- Directions: Lay out the entries starting at the line that contains "Open the Временные характеристики tab" and ending at the line that contains "tap(236, 141)" as a Markdown table with two columns, No. and Line. Put the row number under No. and each line under Line, and skip any blank lines.

- Input records:

** BEGIN **

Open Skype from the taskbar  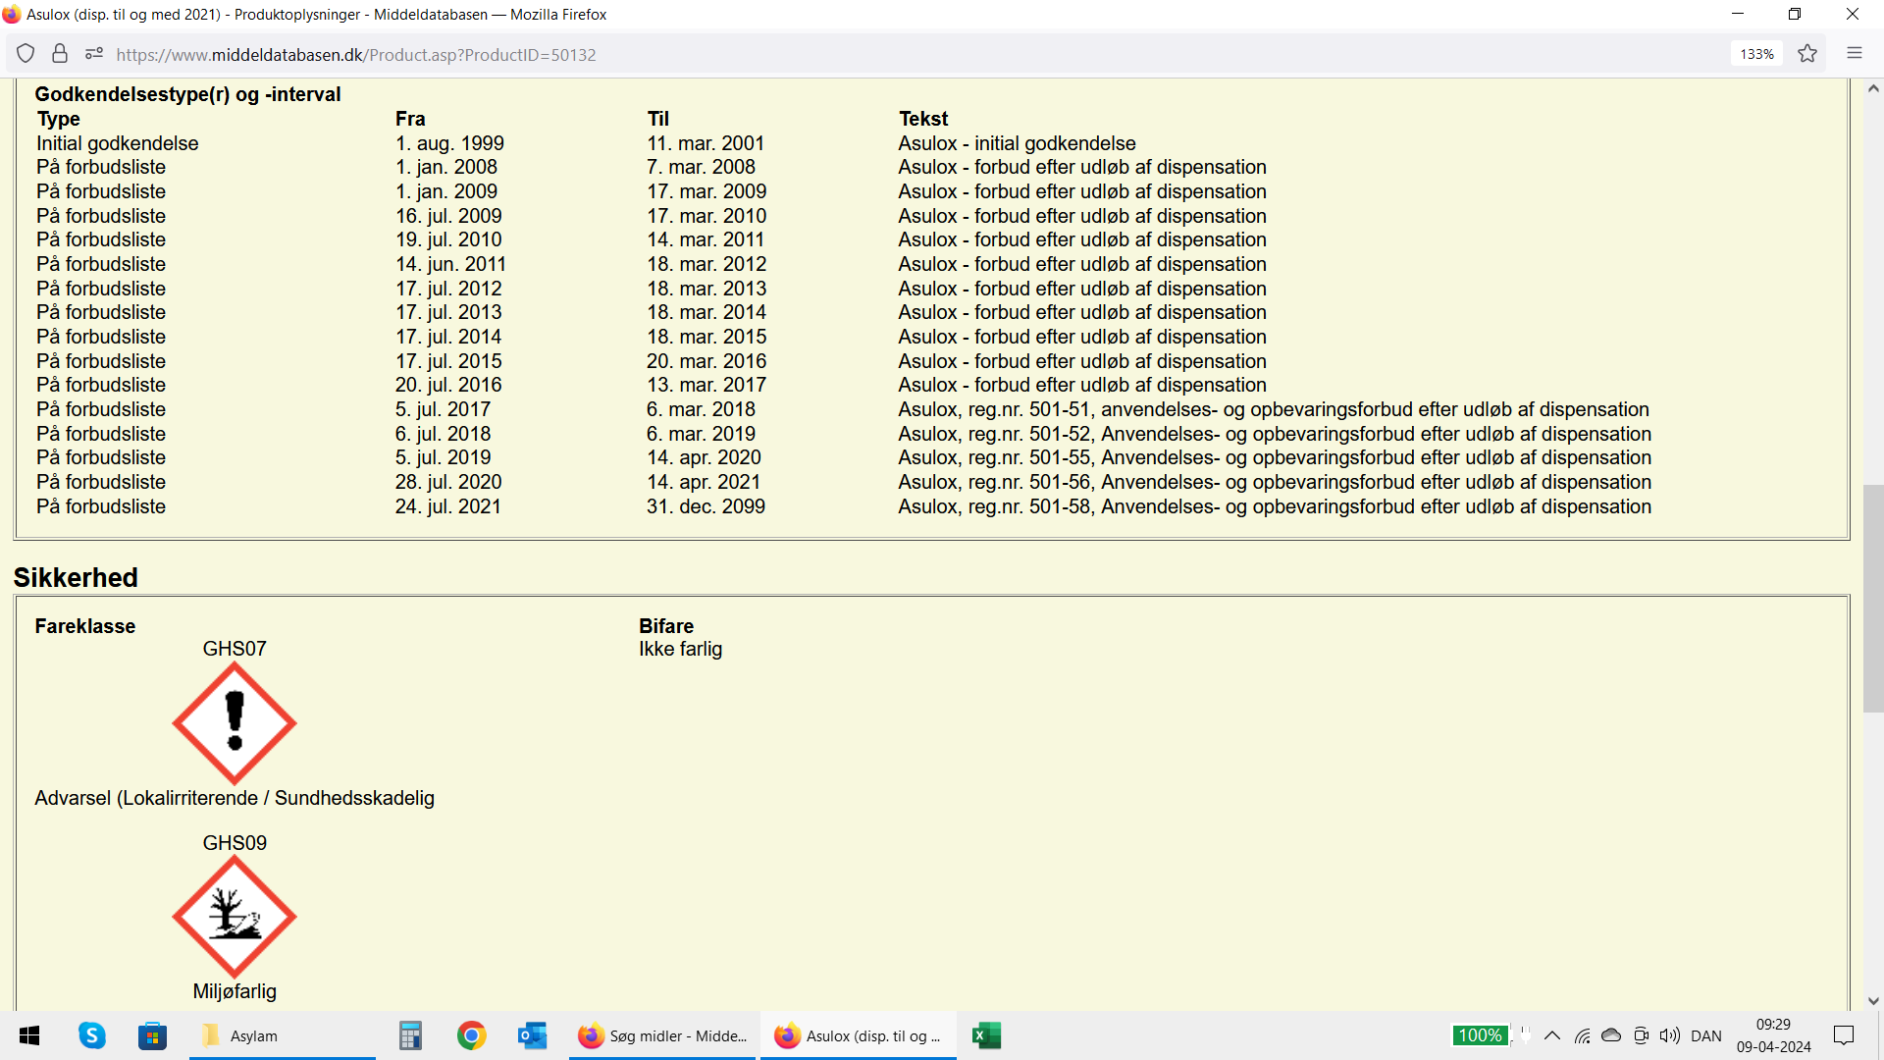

** END **
** BEGIN **

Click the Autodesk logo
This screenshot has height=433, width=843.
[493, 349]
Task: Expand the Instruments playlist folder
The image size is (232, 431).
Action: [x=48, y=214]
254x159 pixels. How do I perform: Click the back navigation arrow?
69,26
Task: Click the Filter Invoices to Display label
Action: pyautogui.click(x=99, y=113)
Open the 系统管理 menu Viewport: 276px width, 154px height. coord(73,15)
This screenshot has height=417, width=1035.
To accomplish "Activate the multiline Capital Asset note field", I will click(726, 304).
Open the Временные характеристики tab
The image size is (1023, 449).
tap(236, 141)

** END **

- Output:
| No. | Line |
|---|---|
| 1 | Open the Временные характеристики tab |
| 2 | The image size is (1023, 449). |
| 3 | tap(236, 141) |